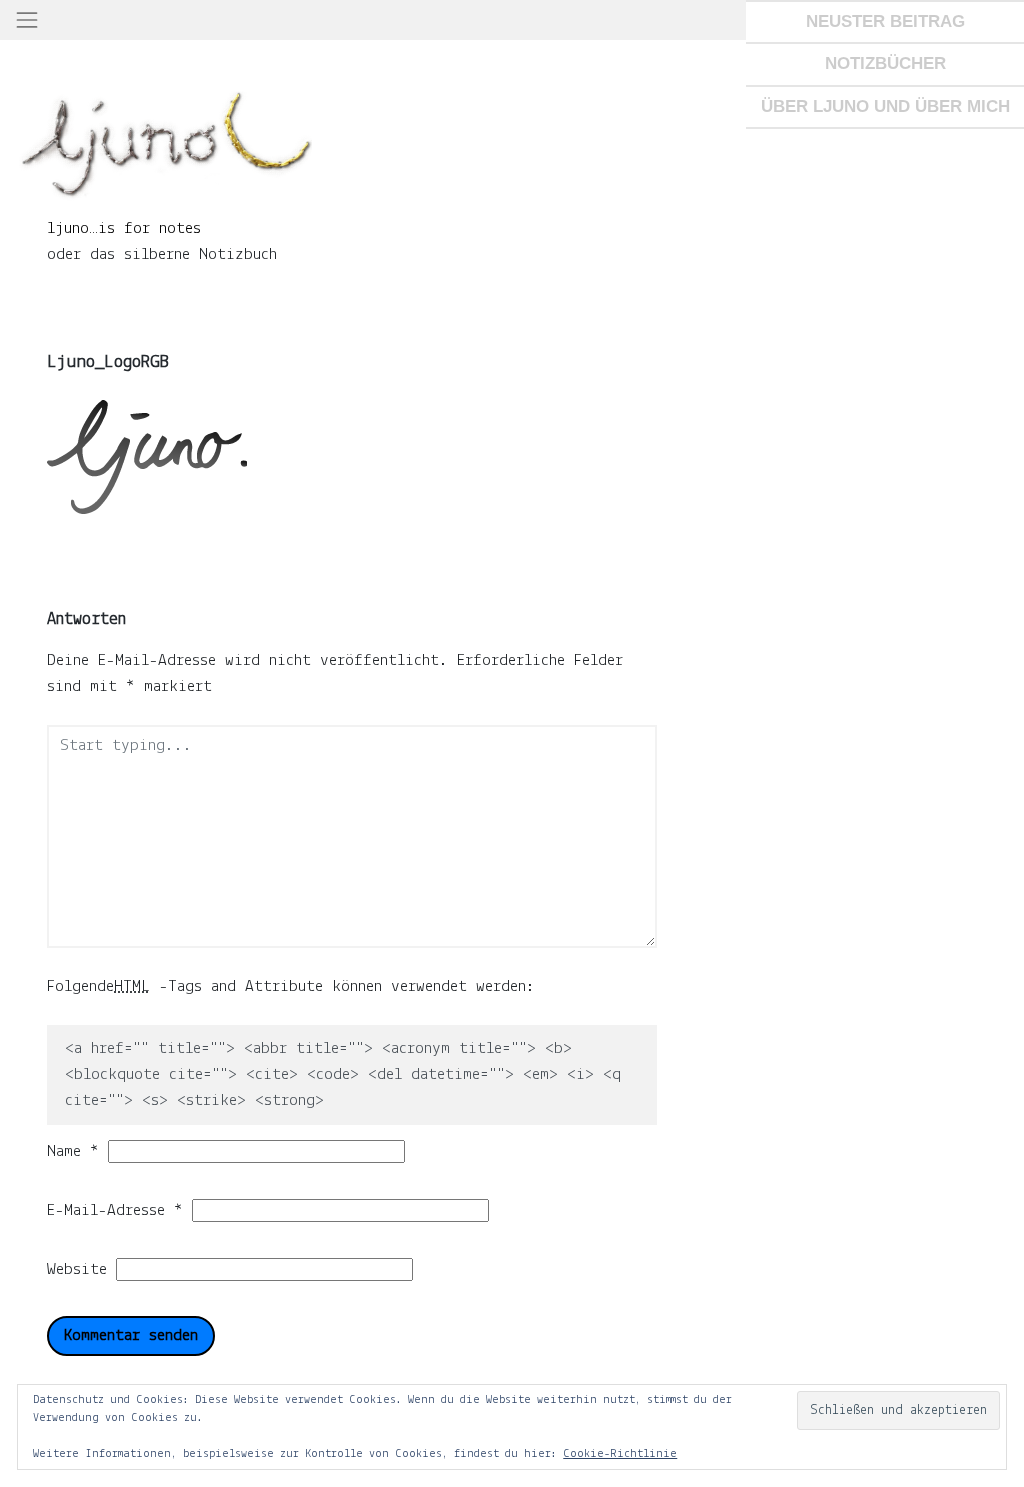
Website (77, 1269)
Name (73, 1151)
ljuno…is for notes (124, 228)
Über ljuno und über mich (885, 106)
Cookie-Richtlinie (620, 1454)
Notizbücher (885, 63)
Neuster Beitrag (885, 21)
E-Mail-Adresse (115, 1210)
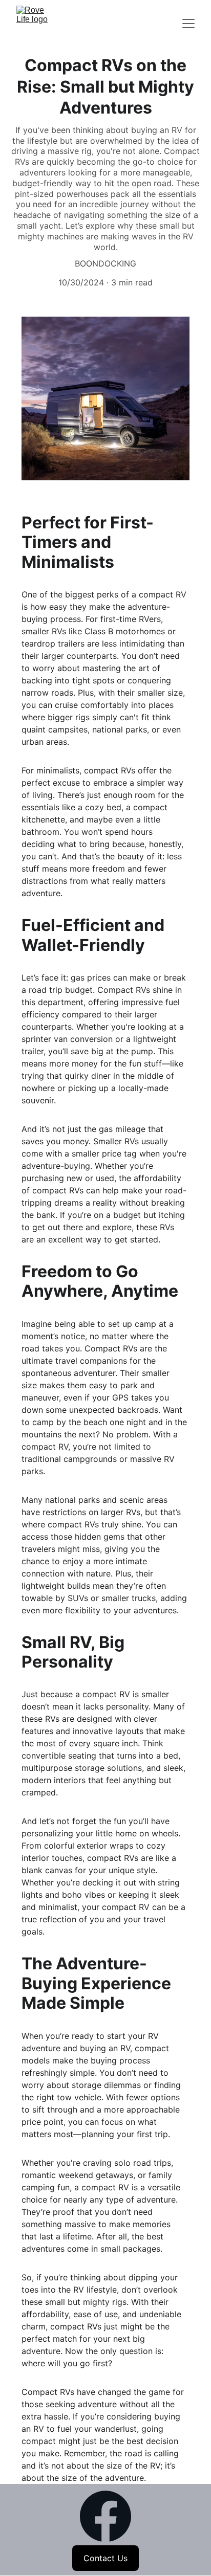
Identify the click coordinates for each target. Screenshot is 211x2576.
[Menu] (188, 23)
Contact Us (105, 2558)
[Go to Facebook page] (105, 2516)
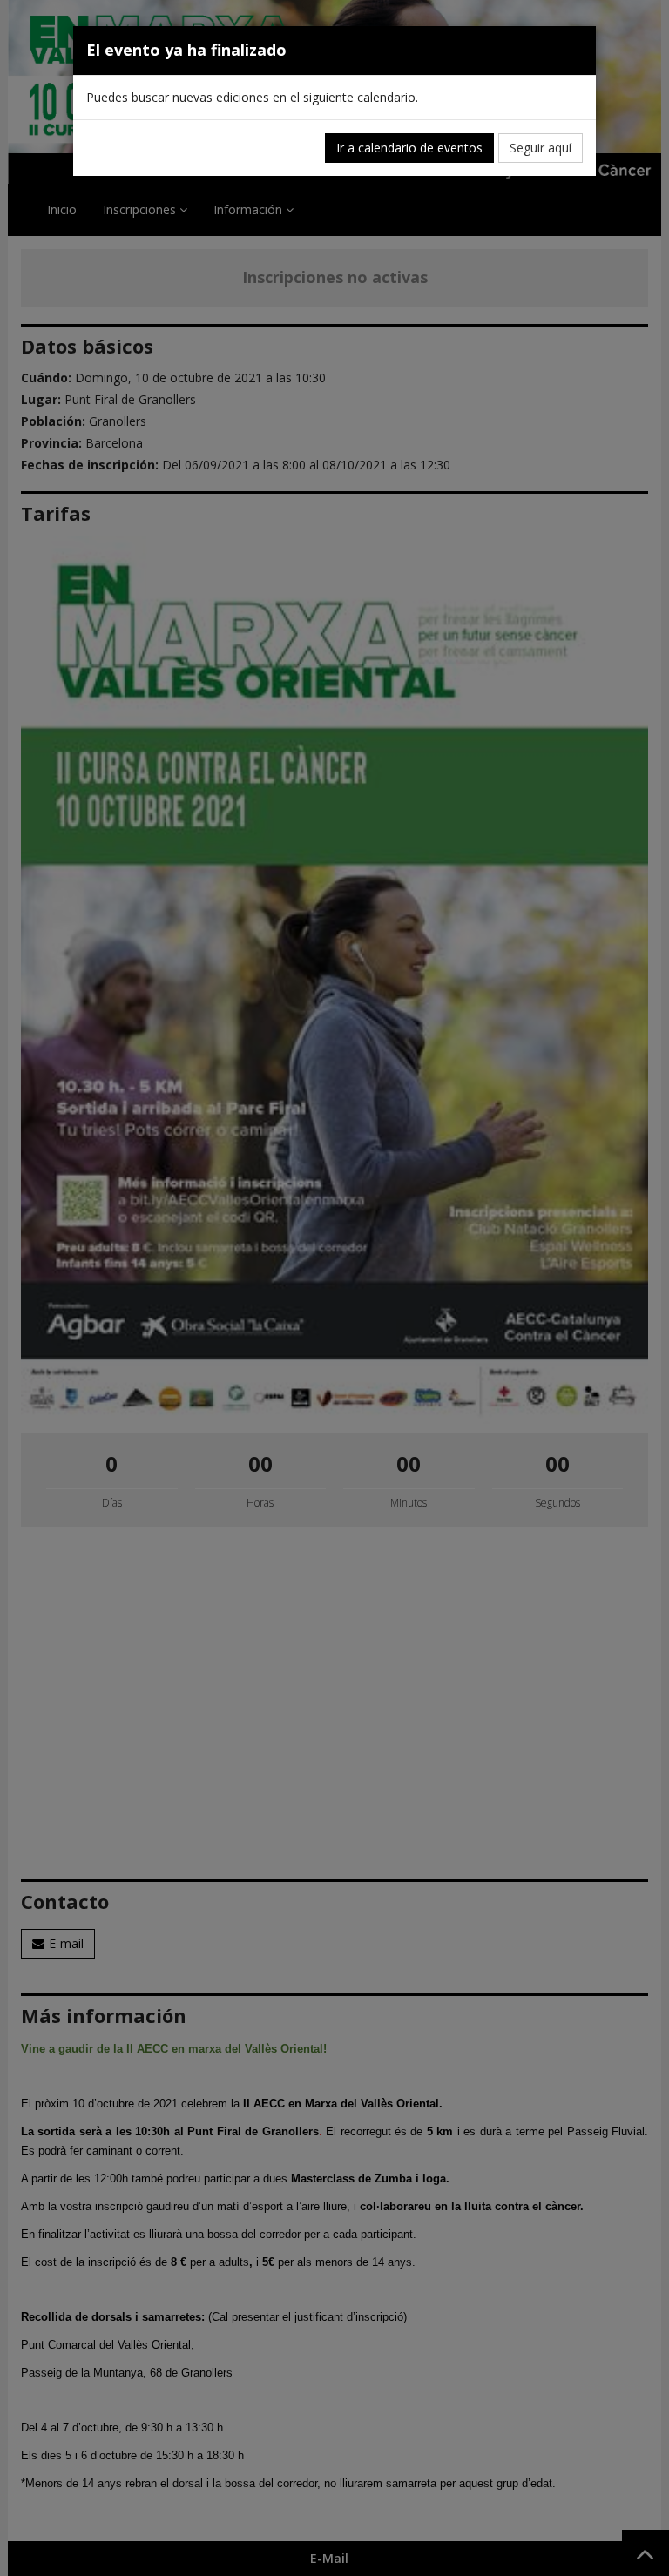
——————————
**YOUR ASSIGNMENT**
Restate each entry exactly, omitting pictures.

**COMPLETED EXERCISE**
Website (77, 1269)
Name (73, 1151)
ljuno…is for notes (124, 228)
Über ljuno und über mich (885, 106)
Cookie-Richtlinie (620, 1454)
Notizbücher (885, 63)
Neuster Beitrag (885, 21)
E-Mail-Adresse (115, 1210)
Identify the click coordinates for each target. Screenshot is 211x2576.
[Menu] (188, 23)
Contact Us (105, 2558)
[Go to Facebook page] (105, 2516)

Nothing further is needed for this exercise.